**INSTRUCTIONS FOR THE TASK:**
Exact copies of all the records are to be printed.

**EXTRACTED RECORDS:**
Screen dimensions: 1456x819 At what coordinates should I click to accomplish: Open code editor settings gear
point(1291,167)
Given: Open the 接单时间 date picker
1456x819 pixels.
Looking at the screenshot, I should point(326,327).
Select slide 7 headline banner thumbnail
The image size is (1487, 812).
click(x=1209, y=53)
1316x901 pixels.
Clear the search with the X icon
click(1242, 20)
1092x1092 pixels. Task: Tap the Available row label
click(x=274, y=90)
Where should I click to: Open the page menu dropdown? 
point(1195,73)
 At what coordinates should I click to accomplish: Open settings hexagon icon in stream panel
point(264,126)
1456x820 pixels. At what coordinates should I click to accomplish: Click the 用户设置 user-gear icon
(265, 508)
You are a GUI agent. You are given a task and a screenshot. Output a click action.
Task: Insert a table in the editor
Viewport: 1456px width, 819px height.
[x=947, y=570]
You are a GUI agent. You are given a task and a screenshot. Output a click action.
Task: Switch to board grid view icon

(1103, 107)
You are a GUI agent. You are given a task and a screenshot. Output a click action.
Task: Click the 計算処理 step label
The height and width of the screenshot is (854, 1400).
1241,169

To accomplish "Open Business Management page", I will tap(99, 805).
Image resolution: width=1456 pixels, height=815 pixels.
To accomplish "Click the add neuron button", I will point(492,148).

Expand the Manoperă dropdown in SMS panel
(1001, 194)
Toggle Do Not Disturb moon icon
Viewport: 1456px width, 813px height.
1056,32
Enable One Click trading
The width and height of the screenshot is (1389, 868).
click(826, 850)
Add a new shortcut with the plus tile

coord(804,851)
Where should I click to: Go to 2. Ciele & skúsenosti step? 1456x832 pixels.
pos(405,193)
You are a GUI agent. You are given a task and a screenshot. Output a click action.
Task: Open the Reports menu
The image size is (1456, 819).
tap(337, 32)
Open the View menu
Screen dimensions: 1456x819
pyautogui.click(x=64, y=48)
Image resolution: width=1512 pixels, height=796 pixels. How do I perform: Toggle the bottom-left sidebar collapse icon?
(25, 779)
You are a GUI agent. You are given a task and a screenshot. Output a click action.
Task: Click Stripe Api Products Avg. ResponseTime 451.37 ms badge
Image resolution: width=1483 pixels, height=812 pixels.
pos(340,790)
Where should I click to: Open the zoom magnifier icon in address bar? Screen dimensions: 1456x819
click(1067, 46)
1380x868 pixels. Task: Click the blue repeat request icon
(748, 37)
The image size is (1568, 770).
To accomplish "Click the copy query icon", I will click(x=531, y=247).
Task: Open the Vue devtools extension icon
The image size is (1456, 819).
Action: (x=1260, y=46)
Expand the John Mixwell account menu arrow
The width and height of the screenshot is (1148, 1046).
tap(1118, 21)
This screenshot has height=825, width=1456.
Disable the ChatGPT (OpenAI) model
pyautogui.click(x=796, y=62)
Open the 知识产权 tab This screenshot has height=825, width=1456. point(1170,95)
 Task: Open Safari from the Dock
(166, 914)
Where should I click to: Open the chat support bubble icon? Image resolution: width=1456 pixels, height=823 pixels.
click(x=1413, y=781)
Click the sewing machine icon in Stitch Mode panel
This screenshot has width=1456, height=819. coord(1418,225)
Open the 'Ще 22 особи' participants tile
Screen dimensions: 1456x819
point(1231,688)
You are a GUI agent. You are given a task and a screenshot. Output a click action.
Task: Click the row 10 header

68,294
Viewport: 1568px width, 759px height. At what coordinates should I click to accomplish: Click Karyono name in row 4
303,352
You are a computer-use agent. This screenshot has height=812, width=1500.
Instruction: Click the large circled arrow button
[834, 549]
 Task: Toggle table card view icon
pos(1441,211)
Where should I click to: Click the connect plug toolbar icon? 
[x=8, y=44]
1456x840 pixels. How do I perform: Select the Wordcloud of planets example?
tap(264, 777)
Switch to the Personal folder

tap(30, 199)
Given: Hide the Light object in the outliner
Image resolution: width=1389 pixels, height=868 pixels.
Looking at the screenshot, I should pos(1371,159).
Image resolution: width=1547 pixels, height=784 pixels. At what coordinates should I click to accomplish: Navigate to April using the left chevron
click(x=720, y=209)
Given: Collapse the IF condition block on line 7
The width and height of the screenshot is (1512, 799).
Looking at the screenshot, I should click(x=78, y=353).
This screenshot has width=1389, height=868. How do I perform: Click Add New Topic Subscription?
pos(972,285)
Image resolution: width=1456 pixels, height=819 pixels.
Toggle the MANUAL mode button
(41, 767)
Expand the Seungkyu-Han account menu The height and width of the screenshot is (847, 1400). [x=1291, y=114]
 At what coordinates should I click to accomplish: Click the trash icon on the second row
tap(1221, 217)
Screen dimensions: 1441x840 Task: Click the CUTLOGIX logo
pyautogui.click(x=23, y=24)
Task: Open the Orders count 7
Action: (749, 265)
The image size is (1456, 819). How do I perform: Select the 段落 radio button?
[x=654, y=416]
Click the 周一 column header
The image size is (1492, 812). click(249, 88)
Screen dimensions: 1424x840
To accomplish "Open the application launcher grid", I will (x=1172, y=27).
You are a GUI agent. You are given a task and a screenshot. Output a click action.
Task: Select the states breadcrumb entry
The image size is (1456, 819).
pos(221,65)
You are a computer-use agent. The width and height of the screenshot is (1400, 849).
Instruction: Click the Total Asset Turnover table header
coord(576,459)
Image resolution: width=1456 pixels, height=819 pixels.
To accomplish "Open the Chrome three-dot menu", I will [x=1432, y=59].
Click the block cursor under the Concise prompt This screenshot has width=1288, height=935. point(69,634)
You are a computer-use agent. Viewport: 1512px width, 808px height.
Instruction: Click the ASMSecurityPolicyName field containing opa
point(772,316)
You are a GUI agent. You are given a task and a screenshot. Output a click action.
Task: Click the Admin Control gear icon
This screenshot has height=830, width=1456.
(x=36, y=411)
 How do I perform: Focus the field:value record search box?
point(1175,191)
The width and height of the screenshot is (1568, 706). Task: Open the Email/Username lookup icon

**WRITTEN ANSWER:**
Screen dimensions: 1456x819 At what coordinates should I click to accomplish: Open code editor settings gear
point(1291,167)
Given: Open the 接单时间 date picker
1456x819 pixels.
Looking at the screenshot, I should point(326,327).
Select slide 7 headline banner thumbnail
The image size is (1487, 812).
click(x=1209, y=53)
1316x901 pixels.
Clear the search with the X icon
click(1242, 20)
1092x1092 pixels. Task: Tap the Available row label
click(x=274, y=90)
Where should I click to: Open the page menu dropdown? 
point(1195,73)
 At what coordinates should I click to accomplish: Open settings hexagon icon in stream panel
point(264,126)
1456x820 pixels. At what coordinates should I click to accomplish: Click the 用户设置 user-gear icon
(265, 508)
You are a GUI agent. You are given a task and a screenshot. Output a click action.
Task: Insert a table in the editor
Viewport: 1456px width, 819px height.
[x=947, y=570]
You are a GUI agent. You are given a task and a screenshot. Output a click action.
Task: Switch to board grid view icon

(1103, 107)
You are a GUI agent. You are given a task and a screenshot. Output a click action.
Task: Click the 計算処理 step label
The height and width of the screenshot is (854, 1400).
1241,169

To accomplish "Open Business Management page", I will tap(99, 805).
Image resolution: width=1456 pixels, height=815 pixels.
To accomplish "Click the add neuron button", I will point(492,148).

Expand the Manoperă dropdown in SMS panel
(1001, 194)
Toggle Do Not Disturb moon icon
Viewport: 1456px width, 813px height.
1056,32
Enable One Click trading
The width and height of the screenshot is (1389, 868).
click(826, 850)
Add a new shortcut with the plus tile

coord(804,851)
Where should I click to: Go to 2. Ciele & skúsenosti step? 1456x832 pixels.
pos(405,193)
You are a GUI agent. You are given a task and a screenshot. Output a click action.
Task: Open the Reports menu
The image size is (1456, 819).
tap(337, 32)
Open the View menu
Screen dimensions: 1456x819
pyautogui.click(x=64, y=48)
Image resolution: width=1512 pixels, height=796 pixels. How do I perform: Toggle the bottom-left sidebar collapse icon?
(25, 779)
You are a GUI agent. You are given a task and a screenshot. Output a click action.
Task: Click Stripe Api Products Avg. ResponseTime 451.37 ms badge
Image resolution: width=1483 pixels, height=812 pixels.
pos(340,790)
Where should I click to: Open the zoom magnifier icon in address bar? Screen dimensions: 1456x819
click(1067, 46)
1380x868 pixels. Task: Click the blue repeat request icon
(748, 37)
The image size is (1568, 770).
To accomplish "Click the copy query icon", I will click(x=531, y=247).
Task: Open the Vue devtools extension icon
The image size is (1456, 819).
Action: (x=1260, y=46)
Expand the John Mixwell account menu arrow
The width and height of the screenshot is (1148, 1046).
tap(1118, 21)
This screenshot has height=825, width=1456.
Disable the ChatGPT (OpenAI) model
pyautogui.click(x=796, y=62)
Open the 知识产权 tab This screenshot has height=825, width=1456. point(1170,95)
 Task: Open Safari from the Dock
(166, 914)
Where should I click to: Open the chat support bubble icon? Image resolution: width=1456 pixels, height=823 pixels.
click(x=1413, y=781)
Click the sewing machine icon in Stitch Mode panel
This screenshot has width=1456, height=819. coord(1418,225)
Open the 'Ще 22 особи' participants tile
Screen dimensions: 1456x819
point(1231,688)
You are a GUI agent. You are given a task and a screenshot. Output a click action.
Task: Click the row 10 header

68,294
Viewport: 1568px width, 759px height. At what coordinates should I click to accomplish: Click Karyono name in row 4
303,352
You are a computer-use agent. This screenshot has height=812, width=1500.
Instruction: Click the large circled arrow button
[834, 549]
 Task: Toggle table card view icon
pos(1441,211)
Where should I click to: Click the connect plug toolbar icon? 
[x=8, y=44]
1456x840 pixels. How do I perform: Select the Wordcloud of planets example?
tap(264, 777)
Switch to the Personal folder

tap(30, 199)
Given: Hide the Light object in the outliner
Image resolution: width=1389 pixels, height=868 pixels.
Looking at the screenshot, I should pos(1371,159).
Image resolution: width=1547 pixels, height=784 pixels. At what coordinates should I click to accomplish: Navigate to April using the left chevron
click(x=720, y=209)
Given: Collapse the IF condition block on line 7
The width and height of the screenshot is (1512, 799).
Looking at the screenshot, I should click(x=78, y=353).
This screenshot has width=1389, height=868. How do I perform: Click Add New Topic Subscription?
pos(972,285)
Image resolution: width=1456 pixels, height=819 pixels.
Toggle the MANUAL mode button
(41, 767)
Expand the Seungkyu-Han account menu The height and width of the screenshot is (847, 1400). [x=1291, y=114]
 At what coordinates should I click to accomplish: Click the trash icon on the second row
tap(1221, 217)
Screen dimensions: 1441x840 Task: Click the CUTLOGIX logo
pyautogui.click(x=23, y=24)
Task: Open the Orders count 7
Action: (749, 265)
The image size is (1456, 819). How do I perform: Select the 段落 radio button?
[x=654, y=416]
Click the 周一 column header
The image size is (1492, 812). click(249, 88)
Screen dimensions: 1424x840
To accomplish "Open the application launcher grid", I will (x=1172, y=27).
You are a GUI agent. You are given a task and a screenshot. Output a click action.
Task: Select the states breadcrumb entry
The image size is (1456, 819).
pos(221,65)
You are a computer-use agent. The width and height of the screenshot is (1400, 849).
Instruction: Click the Total Asset Turnover table header
coord(576,459)
Image resolution: width=1456 pixels, height=819 pixels.
To accomplish "Open the Chrome three-dot menu", I will [x=1432, y=59].
Click the block cursor under the Concise prompt This screenshot has width=1288, height=935. point(69,634)
You are a computer-use agent. Viewport: 1512px width, 808px height.
Instruction: Click the ASMSecurityPolicyName field containing opa
point(772,316)
You are a GUI agent. You are given a task and a screenshot. Output a click action.
Task: Click the Admin Control gear icon
This screenshot has height=830, width=1456.
(x=36, y=411)
 How do I perform: Focus the field:value record search box?
point(1175,191)
The width and height of the screenshot is (1568, 706). Task: Open the Email/Username lookup icon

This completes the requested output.